### Task input
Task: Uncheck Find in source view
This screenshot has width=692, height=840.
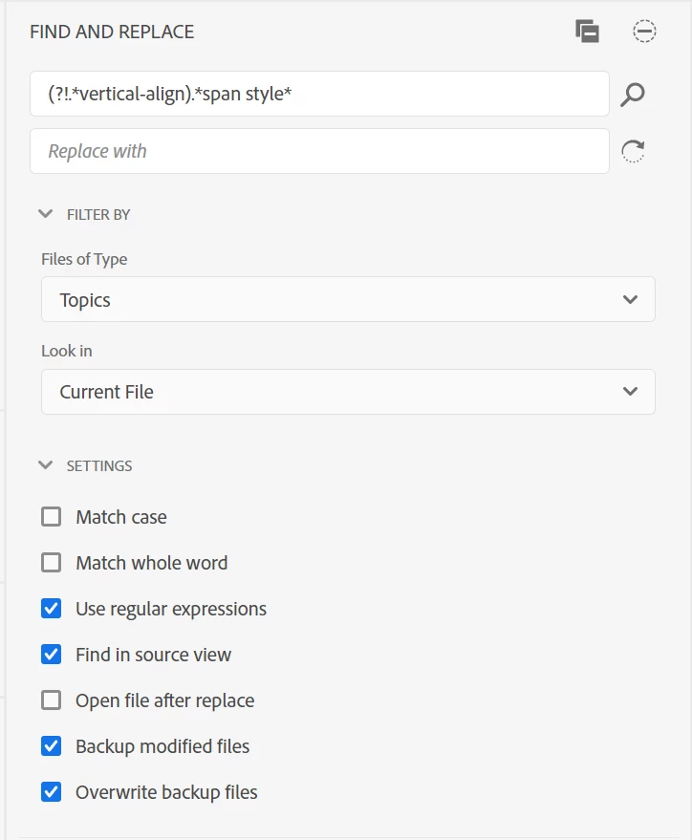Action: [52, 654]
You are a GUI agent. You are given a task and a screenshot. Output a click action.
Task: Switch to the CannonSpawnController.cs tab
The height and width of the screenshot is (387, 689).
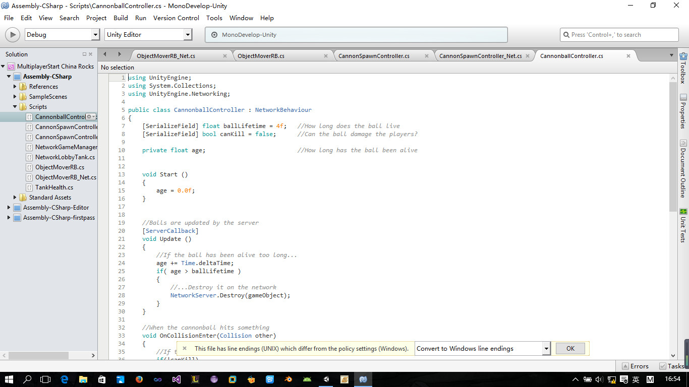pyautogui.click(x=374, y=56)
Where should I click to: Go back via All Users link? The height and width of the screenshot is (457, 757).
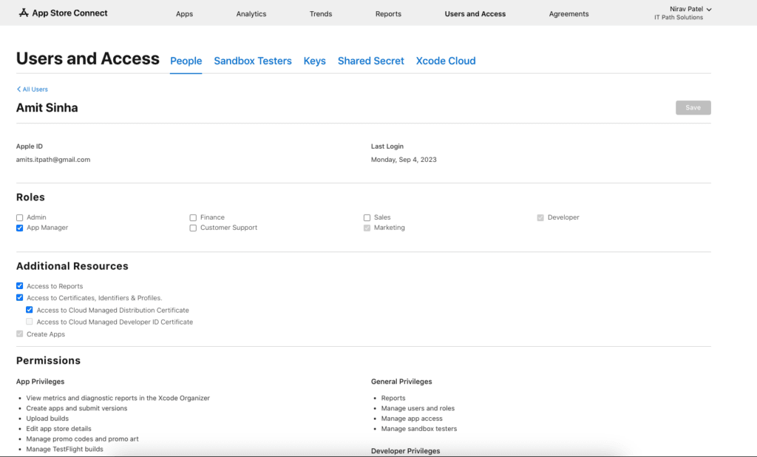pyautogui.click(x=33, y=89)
...
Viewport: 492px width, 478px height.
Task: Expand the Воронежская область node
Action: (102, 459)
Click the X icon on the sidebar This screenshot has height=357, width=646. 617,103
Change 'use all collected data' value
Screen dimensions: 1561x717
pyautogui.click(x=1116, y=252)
---
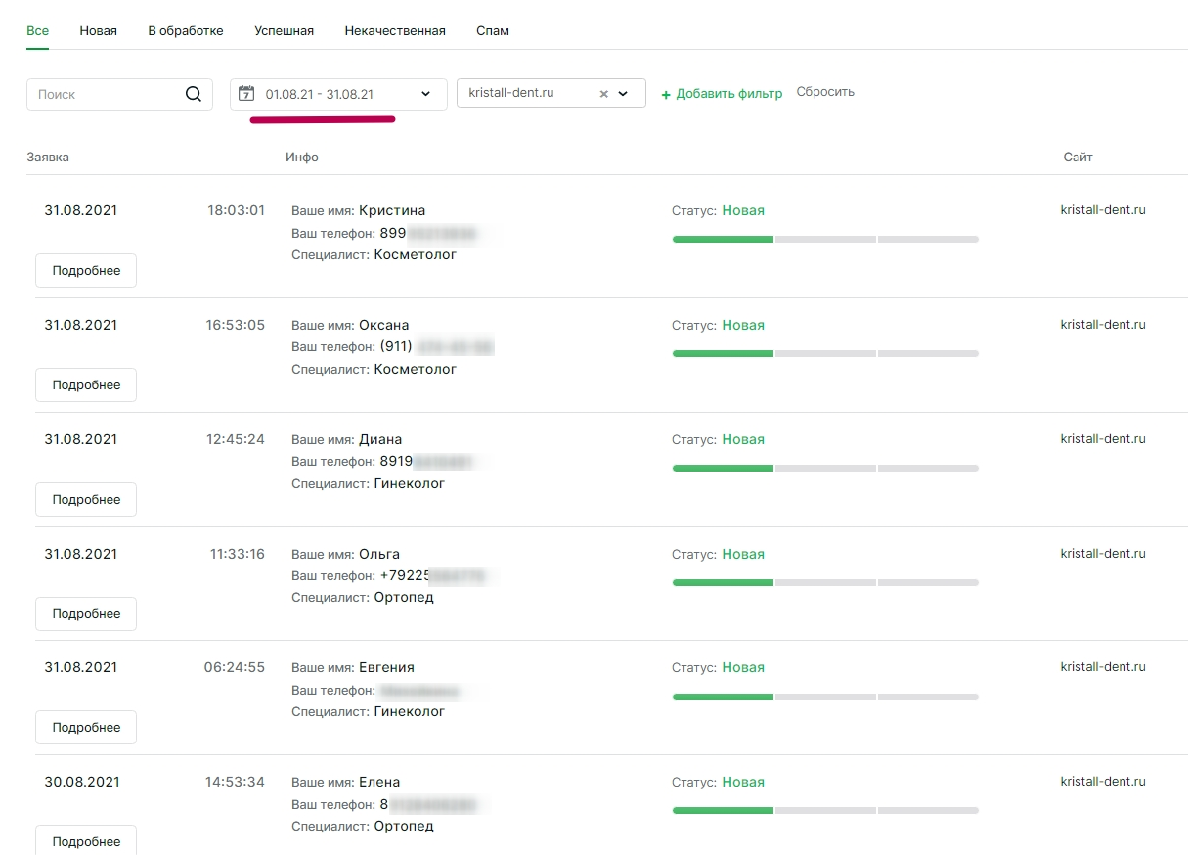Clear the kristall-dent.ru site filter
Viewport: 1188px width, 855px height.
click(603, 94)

### Given exercise
Can you format the lines starting with the one containing "Task: Uncheck Find in source view" and going on through the one containing "pyautogui.click(x=33, y=89)", both included, as a JSON list of strings with one string per line, skipping any blank lines and leaving out the pictures?

### The response
[
  "Task: Uncheck Find in source view",
  "This screenshot has width=692, height=840.",
  "Action: [52, 654]",
  "You are a GUI agent. You are given a task and a screenshot. Output a click action.",
  "Task: Switch to the CannonSpawnController.cs tab",
  "The height and width of the screenshot is (387, 689).",
  "pyautogui.click(x=374, y=56)",
  "Where should I click to: Go back via All Users link? The height and width of the screenshot is (457, 757).",
  "pyautogui.click(x=33, y=89)"
]